The Hebrew prophets who introduced Zionism meant for Israel to be
qadosh/holy/special. To follow divine law and show other nations the
purpose and advantage of torah. The godly world of peace has come to be
considered utopian, unrealistic an impossible ideal. Military power is
realistic, reliable, essential, and nowhere moreso than in the State of
Israel. Israelis can claim success but must be wondering about the
sustainability of such realism.Now may be the window of opportunity for
thinking like our prophets. In 2001, a thoughtful poet, Adrienne Rich
wrote: “War is an absolute failure of imagination, scientific and
political. That a war can be represented as helping a people to 'feel
good' about themselves, or their country, is a measure of that failure.”

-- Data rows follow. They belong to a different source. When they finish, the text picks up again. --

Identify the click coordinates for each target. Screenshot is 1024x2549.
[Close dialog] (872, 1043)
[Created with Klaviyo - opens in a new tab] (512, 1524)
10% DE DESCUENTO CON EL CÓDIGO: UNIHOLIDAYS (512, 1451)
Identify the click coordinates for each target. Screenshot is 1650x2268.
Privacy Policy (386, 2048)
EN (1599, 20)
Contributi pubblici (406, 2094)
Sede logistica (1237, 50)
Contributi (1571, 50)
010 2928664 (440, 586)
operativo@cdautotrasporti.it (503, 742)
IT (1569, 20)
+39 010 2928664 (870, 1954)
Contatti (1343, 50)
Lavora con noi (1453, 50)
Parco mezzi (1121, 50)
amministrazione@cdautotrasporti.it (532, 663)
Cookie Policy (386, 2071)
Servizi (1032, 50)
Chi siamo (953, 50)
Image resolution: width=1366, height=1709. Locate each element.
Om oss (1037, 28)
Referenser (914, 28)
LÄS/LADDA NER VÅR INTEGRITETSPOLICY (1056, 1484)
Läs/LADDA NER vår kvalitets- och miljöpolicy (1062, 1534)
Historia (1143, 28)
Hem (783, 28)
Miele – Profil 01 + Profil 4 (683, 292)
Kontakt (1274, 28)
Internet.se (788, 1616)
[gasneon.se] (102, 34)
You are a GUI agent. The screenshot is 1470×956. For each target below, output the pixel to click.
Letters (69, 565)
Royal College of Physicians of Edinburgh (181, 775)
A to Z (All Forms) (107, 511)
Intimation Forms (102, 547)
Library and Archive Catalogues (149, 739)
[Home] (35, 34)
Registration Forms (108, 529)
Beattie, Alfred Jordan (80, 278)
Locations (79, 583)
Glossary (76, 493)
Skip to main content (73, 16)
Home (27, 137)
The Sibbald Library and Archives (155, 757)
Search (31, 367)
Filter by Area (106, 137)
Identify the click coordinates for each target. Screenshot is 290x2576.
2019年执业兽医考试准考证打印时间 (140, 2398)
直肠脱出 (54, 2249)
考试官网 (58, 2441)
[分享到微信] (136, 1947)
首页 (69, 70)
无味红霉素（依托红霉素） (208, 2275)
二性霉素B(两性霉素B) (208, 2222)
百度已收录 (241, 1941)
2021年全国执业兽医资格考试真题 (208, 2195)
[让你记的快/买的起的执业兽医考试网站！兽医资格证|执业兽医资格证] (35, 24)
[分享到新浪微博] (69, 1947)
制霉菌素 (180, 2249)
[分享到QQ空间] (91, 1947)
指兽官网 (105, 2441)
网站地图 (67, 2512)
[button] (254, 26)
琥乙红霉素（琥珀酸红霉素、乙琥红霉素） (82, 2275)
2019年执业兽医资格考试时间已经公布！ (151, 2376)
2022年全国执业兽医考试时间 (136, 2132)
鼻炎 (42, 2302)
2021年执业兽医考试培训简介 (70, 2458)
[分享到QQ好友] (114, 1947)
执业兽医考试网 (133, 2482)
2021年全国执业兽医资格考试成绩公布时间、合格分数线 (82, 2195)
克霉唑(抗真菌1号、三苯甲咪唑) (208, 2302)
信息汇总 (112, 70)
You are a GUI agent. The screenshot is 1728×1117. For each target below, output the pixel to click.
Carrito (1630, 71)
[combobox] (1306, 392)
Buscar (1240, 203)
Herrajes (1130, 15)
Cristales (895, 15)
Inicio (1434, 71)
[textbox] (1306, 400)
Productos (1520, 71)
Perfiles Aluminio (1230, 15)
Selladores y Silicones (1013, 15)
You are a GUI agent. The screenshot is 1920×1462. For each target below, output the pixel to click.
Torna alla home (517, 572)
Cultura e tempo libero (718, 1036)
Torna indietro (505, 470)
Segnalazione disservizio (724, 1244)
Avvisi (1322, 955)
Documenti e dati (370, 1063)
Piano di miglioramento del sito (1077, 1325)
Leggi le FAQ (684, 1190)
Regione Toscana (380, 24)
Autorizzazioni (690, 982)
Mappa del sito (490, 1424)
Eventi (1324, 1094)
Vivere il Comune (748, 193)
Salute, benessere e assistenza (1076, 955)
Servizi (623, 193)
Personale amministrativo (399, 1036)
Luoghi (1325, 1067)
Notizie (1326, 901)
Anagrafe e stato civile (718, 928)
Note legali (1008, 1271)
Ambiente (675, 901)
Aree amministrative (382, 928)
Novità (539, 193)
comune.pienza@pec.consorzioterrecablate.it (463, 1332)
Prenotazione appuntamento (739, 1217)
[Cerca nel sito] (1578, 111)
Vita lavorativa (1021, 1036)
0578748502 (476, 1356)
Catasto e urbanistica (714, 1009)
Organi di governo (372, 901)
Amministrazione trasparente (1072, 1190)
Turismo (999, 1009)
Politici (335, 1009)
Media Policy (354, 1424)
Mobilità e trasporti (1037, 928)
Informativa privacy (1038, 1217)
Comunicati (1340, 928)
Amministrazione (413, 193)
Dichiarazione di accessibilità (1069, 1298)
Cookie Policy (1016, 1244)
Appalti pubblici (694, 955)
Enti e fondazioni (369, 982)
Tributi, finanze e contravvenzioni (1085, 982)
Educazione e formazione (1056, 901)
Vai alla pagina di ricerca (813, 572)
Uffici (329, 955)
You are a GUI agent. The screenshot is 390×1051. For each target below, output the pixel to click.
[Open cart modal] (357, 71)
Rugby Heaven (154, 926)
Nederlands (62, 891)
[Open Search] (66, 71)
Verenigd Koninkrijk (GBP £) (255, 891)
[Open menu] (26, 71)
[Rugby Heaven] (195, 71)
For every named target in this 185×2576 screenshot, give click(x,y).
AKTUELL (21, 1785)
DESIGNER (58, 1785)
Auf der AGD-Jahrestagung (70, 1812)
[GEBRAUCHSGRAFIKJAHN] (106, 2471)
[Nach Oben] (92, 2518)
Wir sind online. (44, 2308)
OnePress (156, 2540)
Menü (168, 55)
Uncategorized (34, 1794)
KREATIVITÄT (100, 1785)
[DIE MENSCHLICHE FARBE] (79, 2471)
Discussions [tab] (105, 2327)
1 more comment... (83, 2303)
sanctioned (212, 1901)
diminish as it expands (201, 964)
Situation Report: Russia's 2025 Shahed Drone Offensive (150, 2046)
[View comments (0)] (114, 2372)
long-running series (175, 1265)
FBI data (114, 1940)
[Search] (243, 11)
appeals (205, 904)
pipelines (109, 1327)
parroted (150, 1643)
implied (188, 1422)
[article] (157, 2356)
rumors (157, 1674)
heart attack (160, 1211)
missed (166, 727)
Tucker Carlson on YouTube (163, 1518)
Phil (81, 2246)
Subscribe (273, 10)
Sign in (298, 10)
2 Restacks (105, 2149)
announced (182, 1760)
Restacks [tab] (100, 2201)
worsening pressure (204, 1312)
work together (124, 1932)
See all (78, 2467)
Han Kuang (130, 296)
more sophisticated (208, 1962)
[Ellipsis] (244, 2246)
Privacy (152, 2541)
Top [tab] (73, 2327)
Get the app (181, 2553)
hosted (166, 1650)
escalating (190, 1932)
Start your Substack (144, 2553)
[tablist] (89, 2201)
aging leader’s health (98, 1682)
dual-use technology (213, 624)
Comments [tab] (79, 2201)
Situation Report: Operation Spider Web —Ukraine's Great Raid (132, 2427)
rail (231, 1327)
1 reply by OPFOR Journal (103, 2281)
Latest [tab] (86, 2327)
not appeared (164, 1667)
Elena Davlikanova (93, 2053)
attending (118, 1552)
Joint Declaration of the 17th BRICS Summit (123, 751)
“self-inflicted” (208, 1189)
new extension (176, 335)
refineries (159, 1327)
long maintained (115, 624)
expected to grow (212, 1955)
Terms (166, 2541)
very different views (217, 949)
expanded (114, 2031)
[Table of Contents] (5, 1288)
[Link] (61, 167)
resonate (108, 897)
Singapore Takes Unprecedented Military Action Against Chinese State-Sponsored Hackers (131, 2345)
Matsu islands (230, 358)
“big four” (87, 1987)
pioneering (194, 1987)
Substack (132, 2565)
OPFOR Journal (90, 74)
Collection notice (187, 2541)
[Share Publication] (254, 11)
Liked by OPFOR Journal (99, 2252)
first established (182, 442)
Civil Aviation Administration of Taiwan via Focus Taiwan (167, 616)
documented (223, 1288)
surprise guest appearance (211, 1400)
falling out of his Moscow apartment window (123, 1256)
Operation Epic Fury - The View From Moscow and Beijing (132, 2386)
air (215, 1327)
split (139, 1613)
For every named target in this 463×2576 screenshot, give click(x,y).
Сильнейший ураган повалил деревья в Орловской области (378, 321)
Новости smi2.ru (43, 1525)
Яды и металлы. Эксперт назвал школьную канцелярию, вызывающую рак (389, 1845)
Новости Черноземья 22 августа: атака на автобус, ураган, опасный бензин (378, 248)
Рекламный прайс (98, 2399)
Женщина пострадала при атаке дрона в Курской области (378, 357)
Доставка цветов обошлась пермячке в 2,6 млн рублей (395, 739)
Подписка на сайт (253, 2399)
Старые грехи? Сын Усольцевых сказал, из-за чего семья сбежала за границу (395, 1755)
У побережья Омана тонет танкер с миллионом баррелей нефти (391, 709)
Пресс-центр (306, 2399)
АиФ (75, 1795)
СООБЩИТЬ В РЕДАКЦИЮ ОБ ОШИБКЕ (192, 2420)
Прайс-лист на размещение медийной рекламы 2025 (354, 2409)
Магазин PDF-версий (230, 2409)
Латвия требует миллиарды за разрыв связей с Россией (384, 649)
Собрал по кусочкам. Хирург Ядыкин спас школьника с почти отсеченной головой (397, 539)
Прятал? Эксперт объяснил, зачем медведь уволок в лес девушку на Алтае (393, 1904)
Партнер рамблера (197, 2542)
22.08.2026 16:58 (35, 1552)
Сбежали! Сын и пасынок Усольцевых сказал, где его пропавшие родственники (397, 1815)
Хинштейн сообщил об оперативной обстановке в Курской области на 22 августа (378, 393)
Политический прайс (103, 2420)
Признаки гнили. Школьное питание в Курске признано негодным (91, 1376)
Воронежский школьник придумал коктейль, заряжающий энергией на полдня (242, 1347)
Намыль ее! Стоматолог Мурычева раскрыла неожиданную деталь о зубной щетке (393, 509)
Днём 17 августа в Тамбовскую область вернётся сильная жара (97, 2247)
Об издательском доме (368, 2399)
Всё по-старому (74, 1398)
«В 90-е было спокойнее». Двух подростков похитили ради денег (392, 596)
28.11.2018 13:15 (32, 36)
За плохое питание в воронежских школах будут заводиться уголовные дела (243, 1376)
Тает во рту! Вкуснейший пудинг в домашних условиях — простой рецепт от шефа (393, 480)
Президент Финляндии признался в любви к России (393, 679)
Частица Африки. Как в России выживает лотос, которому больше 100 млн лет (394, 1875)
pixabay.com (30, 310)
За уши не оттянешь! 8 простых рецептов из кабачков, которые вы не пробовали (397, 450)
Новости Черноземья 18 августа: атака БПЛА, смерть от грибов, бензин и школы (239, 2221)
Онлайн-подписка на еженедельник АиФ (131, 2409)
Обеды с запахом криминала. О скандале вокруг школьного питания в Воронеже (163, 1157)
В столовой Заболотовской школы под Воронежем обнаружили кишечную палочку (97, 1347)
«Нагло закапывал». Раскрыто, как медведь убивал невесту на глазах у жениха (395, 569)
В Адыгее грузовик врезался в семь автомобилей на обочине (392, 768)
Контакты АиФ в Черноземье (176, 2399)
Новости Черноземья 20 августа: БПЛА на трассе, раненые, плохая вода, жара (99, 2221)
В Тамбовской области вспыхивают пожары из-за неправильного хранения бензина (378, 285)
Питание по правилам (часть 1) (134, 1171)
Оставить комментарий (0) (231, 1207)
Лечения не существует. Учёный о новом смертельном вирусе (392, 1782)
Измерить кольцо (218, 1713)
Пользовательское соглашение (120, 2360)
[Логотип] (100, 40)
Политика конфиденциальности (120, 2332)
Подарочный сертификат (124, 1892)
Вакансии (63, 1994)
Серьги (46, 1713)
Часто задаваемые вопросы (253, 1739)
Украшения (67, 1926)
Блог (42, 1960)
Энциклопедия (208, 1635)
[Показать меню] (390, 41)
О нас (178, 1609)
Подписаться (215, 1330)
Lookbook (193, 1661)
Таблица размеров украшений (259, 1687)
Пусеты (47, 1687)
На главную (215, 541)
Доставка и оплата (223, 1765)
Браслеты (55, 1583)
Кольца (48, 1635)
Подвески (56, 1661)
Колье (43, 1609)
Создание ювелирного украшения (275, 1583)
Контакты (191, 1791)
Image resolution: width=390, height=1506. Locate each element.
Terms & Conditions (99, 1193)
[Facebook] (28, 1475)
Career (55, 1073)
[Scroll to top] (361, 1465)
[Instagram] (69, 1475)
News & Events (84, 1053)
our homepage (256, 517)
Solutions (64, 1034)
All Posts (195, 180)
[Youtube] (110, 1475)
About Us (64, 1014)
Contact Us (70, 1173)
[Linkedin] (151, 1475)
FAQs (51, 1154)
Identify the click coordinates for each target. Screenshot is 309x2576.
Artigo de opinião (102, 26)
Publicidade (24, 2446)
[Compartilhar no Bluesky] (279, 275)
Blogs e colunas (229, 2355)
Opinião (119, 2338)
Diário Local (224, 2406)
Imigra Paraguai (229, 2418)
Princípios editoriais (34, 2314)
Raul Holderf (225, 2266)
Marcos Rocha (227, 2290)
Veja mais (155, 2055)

Zionism of the past century would not be easy to abandon. A new Zionism
must start with a new dream, a vibrant imagination. Fortunately, the
hint is there in torah.
Most of us have a hard time imagining
peace between Israelis and Palestinians. Here is one serious effort:
https://www.alandforall.org/wp-content/uploads/2021/02/booklet-english.pdf
Young
professionals, Israeli and Palestinian professors, geographers,
doctors, artists, and more have met, discussed and produced plan based
on acknowledging that there is a homeland of two peoples. Peace requires
not toleration and domination but partnership, mutual support,
cooperation. Shared interests in security, health, education, economy
means whole hearted sharing of land and resources. Their proposal is a
confederation with two entities divided by the old Green Line, armistice
of 1949, with open borders. There would be political and cultural
division but overall unity. Their website details plausible remedies for
the long list of harms that have accumulated over the past century.
Clearly these steps won’t be taken by leadership bent on violent
suppression or violent resistance. But we have experienced non violence
and its effect on a nation. We have learned about stages of moral
development. And some of us are imagining peace.
A bitter irony:
Religious Zionism is what Bezalel Smotrich calls his political party
that wants to annex the West Bank convince Arabs to leave and replace
Jerusalem’s Al Aksa with Bet Hamikdash, the rebuilt Holy Temple.. Their
notion of religion is chauvinistic, a militant response to Holocaust,
locked into defensiveness. We have better than that in torah.